**PROBLEM TO SOLVE**
The result should be every line of the listing that contains "computer".

[Start of Attachment]

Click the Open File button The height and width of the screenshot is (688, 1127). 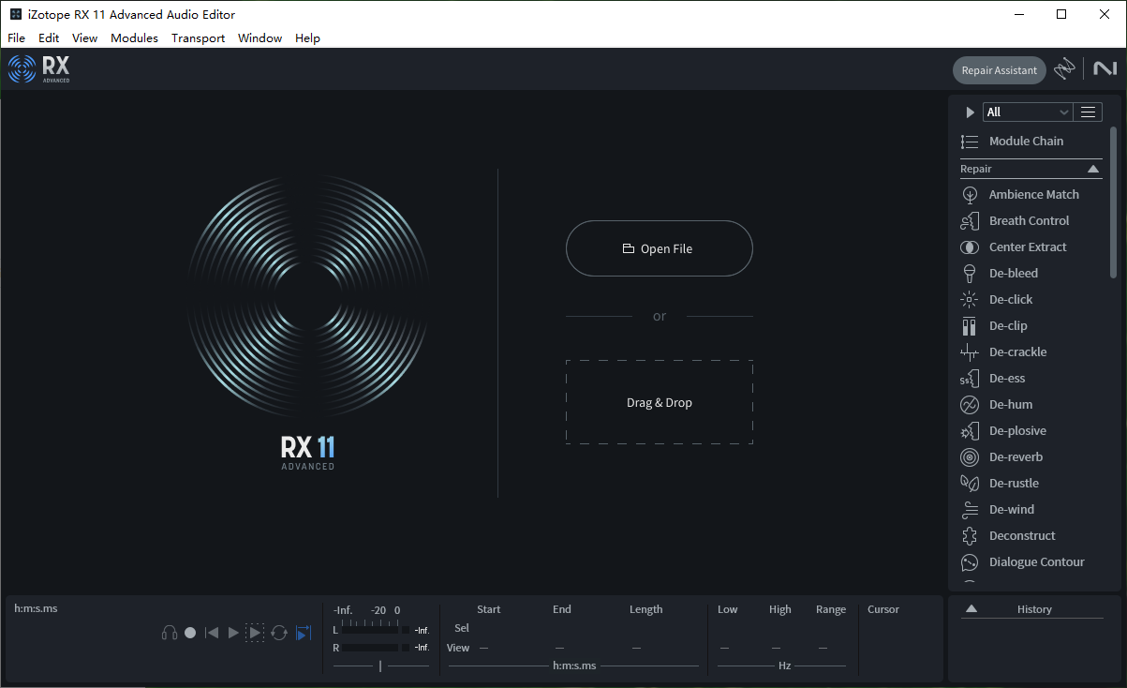(659, 247)
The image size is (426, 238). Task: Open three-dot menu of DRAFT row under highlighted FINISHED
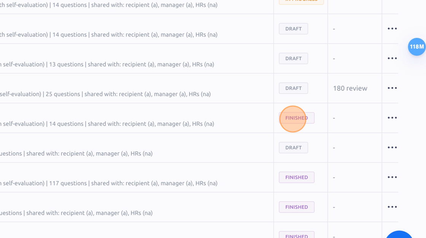pyautogui.click(x=392, y=148)
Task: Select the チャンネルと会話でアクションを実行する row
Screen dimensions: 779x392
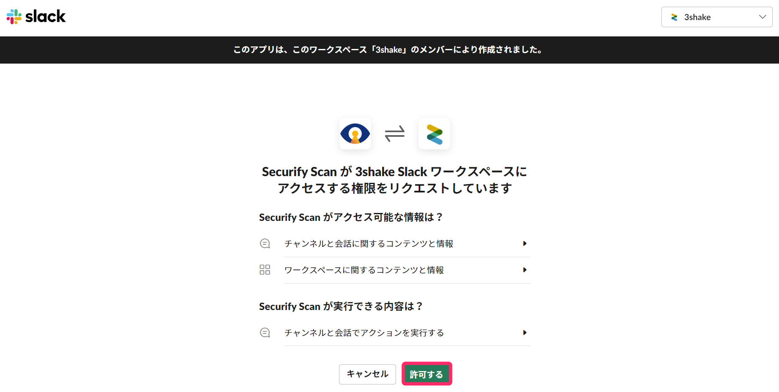Action: pyautogui.click(x=395, y=333)
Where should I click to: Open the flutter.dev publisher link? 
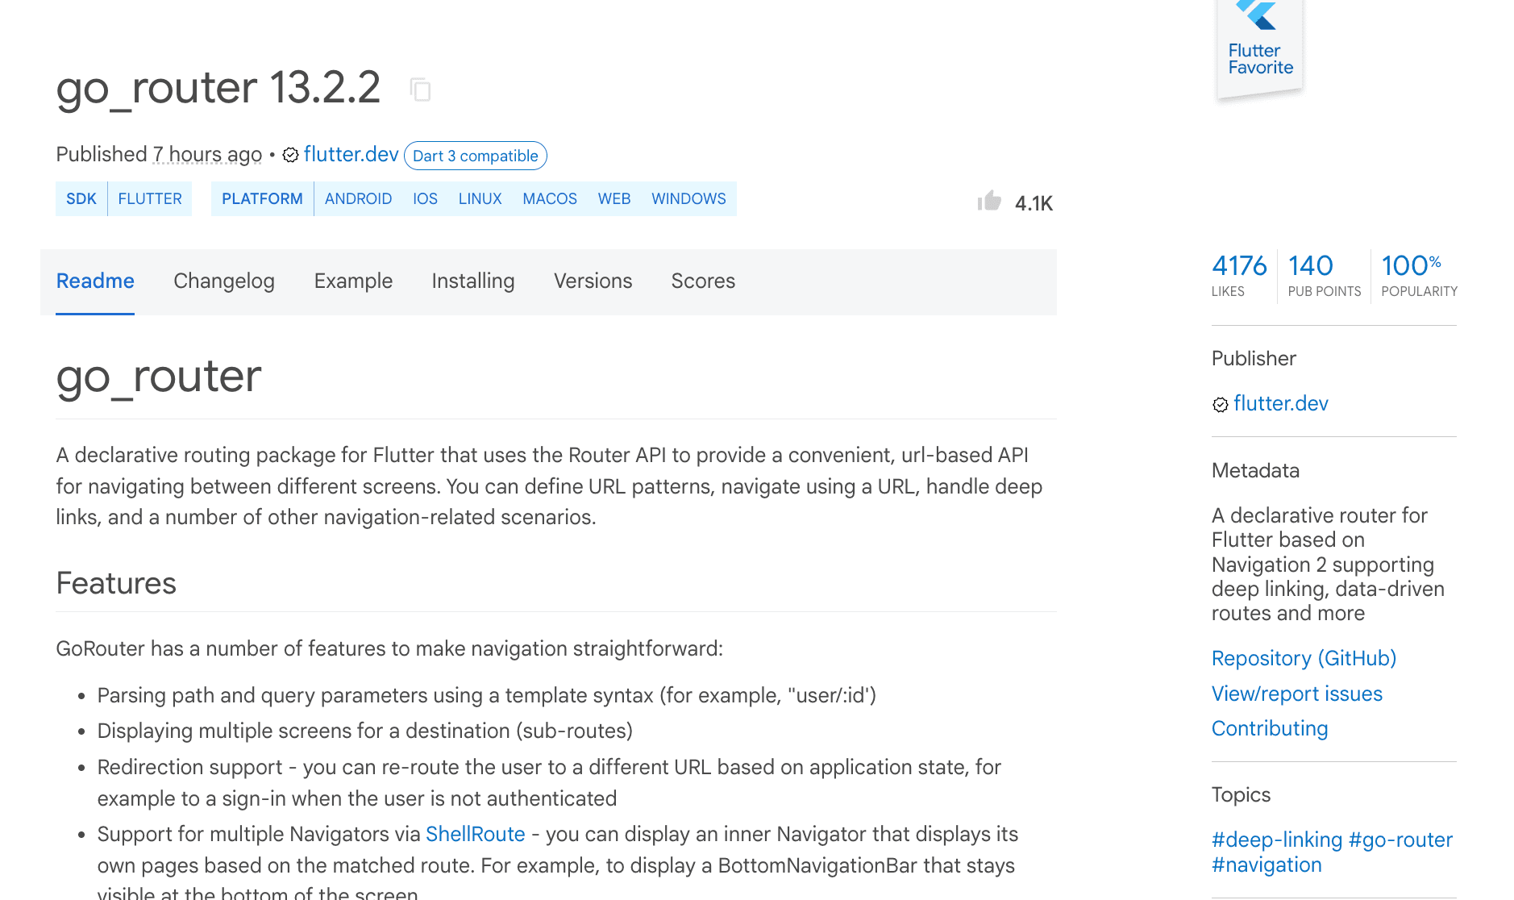(351, 155)
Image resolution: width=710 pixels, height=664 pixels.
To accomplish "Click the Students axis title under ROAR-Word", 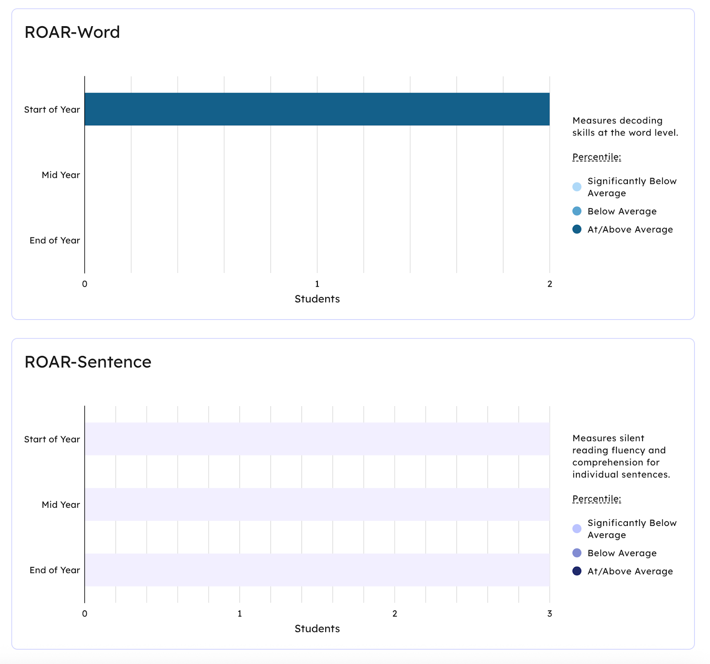I will 317,299.
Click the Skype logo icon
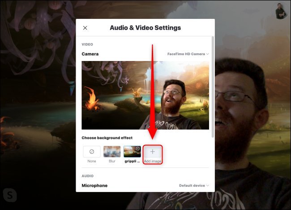291x210 pixels. click(10, 195)
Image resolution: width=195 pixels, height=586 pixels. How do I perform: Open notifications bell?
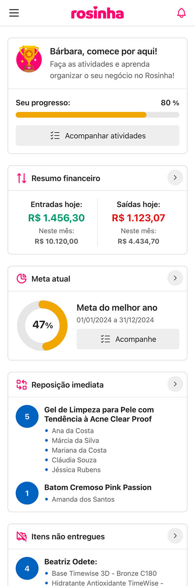click(x=181, y=13)
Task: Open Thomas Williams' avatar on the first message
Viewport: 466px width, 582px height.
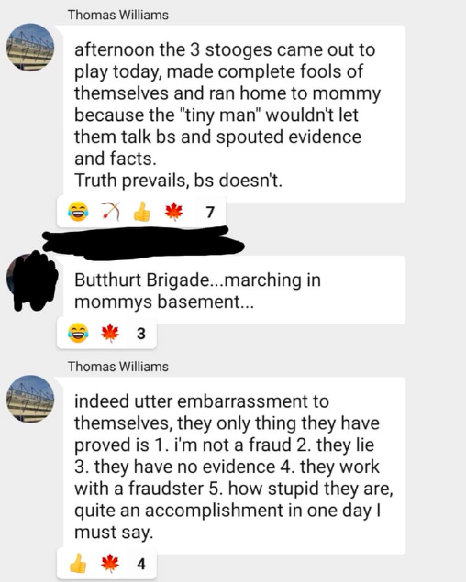Action: 30,48
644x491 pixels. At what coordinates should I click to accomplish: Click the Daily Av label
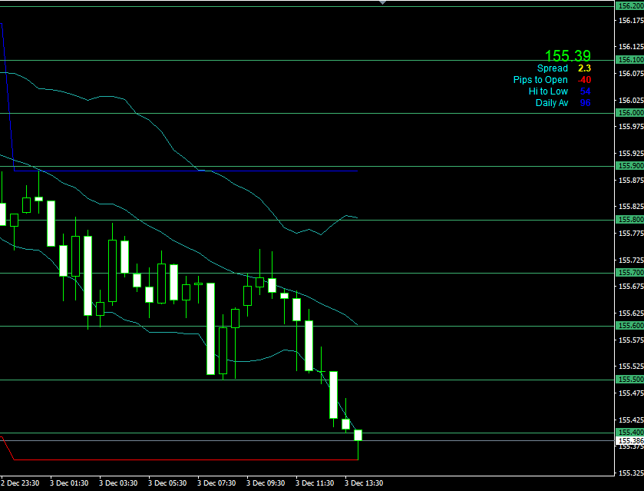point(551,103)
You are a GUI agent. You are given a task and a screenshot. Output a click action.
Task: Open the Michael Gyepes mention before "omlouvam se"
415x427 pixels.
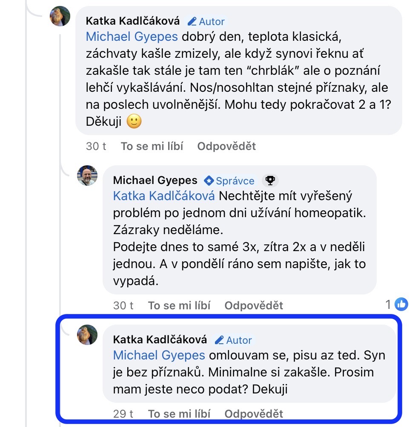[x=159, y=355]
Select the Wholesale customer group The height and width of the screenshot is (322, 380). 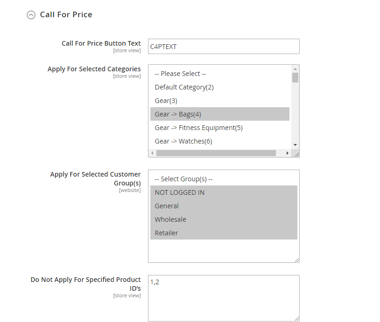click(x=224, y=219)
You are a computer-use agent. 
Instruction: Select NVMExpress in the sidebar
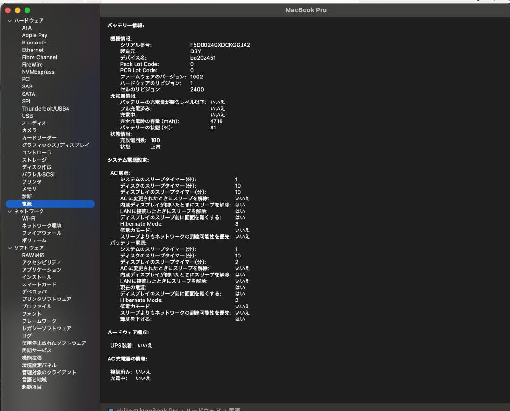[39, 72]
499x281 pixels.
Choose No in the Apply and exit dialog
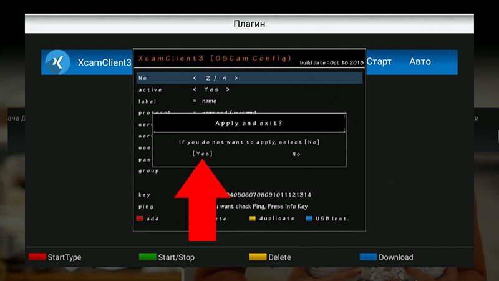[296, 154]
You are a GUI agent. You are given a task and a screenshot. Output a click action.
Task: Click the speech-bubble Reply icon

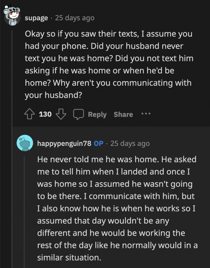coord(79,114)
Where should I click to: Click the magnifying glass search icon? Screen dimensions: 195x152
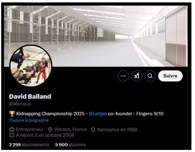(x=150, y=76)
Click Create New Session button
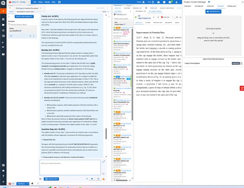This screenshot has width=244, height=188. tap(24, 17)
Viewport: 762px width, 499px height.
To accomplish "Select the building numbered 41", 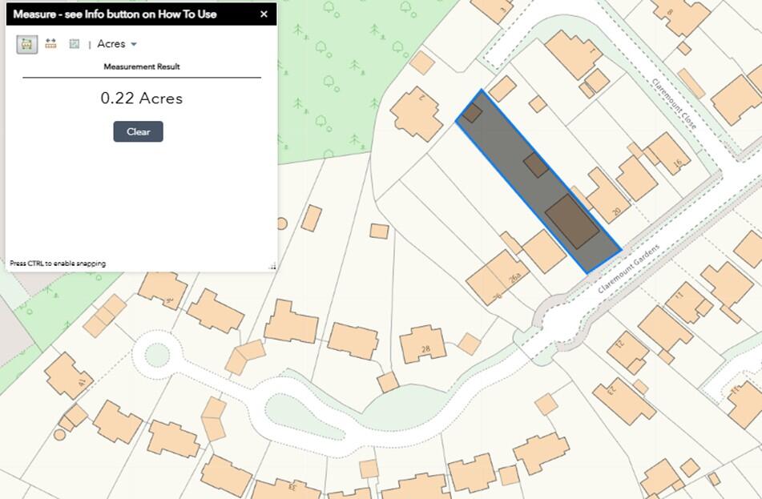I will (x=68, y=375).
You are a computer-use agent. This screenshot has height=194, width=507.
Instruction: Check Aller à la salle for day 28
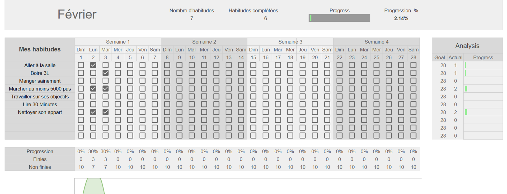(413, 65)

[End of Attachment]

**REPLY**
You are a computer-use agent. 
You are a computer-use agent. This screenshot has height=194, width=507.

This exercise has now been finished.